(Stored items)
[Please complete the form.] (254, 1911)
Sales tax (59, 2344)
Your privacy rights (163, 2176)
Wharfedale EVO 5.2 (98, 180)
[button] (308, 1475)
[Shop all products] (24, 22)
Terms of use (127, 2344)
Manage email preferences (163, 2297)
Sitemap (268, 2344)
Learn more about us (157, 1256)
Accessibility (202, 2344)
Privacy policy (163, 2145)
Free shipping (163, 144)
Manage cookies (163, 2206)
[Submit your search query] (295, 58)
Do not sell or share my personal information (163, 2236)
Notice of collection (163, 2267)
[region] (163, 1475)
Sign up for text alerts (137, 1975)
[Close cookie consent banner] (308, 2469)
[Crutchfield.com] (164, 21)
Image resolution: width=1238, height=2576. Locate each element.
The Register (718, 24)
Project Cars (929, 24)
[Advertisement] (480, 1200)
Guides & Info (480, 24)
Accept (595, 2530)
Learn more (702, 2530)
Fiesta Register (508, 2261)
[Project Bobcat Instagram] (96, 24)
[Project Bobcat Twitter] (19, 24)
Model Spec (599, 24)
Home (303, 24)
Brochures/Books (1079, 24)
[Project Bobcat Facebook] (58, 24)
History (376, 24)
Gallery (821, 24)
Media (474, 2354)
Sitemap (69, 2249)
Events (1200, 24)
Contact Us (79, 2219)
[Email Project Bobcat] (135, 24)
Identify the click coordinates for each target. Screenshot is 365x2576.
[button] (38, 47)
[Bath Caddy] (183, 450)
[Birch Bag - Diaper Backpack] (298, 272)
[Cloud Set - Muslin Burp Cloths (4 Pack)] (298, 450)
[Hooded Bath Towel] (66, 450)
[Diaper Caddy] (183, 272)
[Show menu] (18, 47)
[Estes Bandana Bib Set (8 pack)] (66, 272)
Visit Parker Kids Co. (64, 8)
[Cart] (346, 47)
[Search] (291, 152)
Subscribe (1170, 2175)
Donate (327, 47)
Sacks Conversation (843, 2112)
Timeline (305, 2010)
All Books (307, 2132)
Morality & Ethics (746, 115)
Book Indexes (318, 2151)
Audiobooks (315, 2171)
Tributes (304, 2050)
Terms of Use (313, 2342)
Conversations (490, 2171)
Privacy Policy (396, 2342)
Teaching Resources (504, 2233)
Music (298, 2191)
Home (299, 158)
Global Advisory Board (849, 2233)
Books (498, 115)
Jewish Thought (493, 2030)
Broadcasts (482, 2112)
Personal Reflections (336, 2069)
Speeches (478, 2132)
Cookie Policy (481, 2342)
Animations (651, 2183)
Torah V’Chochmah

◆ What is needed ◆
Only an exact copy of the entries above will do.

◆ Solution for this problem ◆
[Please complete the form.] (254, 1911)
Sales tax (59, 2344)
Your privacy rights (163, 2176)
Wharfedale EVO 5.2 (98, 180)
[button] (308, 1475)
[Shop all products] (24, 22)
Terms of use (127, 2344)
Manage email preferences (163, 2297)
Sitemap (268, 2344)
Learn more about us (157, 1256)
Accessibility (202, 2344)
Privacy policy (163, 2145)
Free shipping (163, 144)
Manage cookies (163, 2206)
[Submit your search query] (295, 58)
Do not sell or share my personal information (163, 2236)
Notice of collection (163, 2267)
[region] (163, 1475)
Sign up for text alerts (137, 1975)
[Close cookie consent banner] (308, 2469)
[Crutchfield.com] (164, 21)
Image resolution: width=1238, height=2576. Locate each element.
The Register (718, 24)
Project Cars (929, 24)
[Advertisement] (480, 1200)
Guides & Info (480, 24)
Accept (595, 2530)
Learn more (702, 2530)
Fiesta Register (508, 2261)
[Project Bobcat Instagram] (96, 24)
[Project Bobcat Twitter] (19, 24)
Model Spec (599, 24)
Home (303, 24)
Brochures/Books (1079, 24)
[Project Bobcat Facebook] (58, 24)
History (376, 24)
Gallery (821, 24)
Media (474, 2354)
Sitemap (69, 2249)
Events (1200, 24)
Contact Us (79, 2219)
[Email Project Bobcat] (135, 24)
Identify the click coordinates for each target. Screenshot is 365x2576.
[button] (38, 47)
[Bath Caddy] (183, 450)
[Birch Bag - Diaper Backpack] (298, 272)
[Cloud Set - Muslin Burp Cloths (4 Pack)] (298, 450)
[Hooded Bath Towel] (66, 450)
[Diaper Caddy] (183, 272)
[Show menu] (18, 47)
[Estes Bandana Bib Set (8 pack)] (66, 272)
Visit Parker Kids Co. (64, 8)
[Cart] (346, 47)
[Search] (291, 152)
Subscribe (1170, 2175)
Donate (327, 47)
Sacks Conversation (843, 2112)
Timeline (305, 2010)
All Books (307, 2132)
Morality & Ethics (746, 115)
Book Indexes (318, 2151)
Audiobooks (315, 2171)
Tributes (304, 2050)
Terms of Use (313, 2342)
Conversations (490, 2171)
Privacy Policy (396, 2342)
Teaching Resources (504, 2233)
Music (298, 2191)
Home (299, 158)
Global Advisory Board (849, 2233)
Books (498, 115)
Jewish Thought (493, 2030)
Broadcasts (482, 2112)
Personal Reflections (336, 2069)
Speeches (478, 2132)
Cookie Policy (481, 2342)
Animations (651, 2183)
Torah V’Chochmah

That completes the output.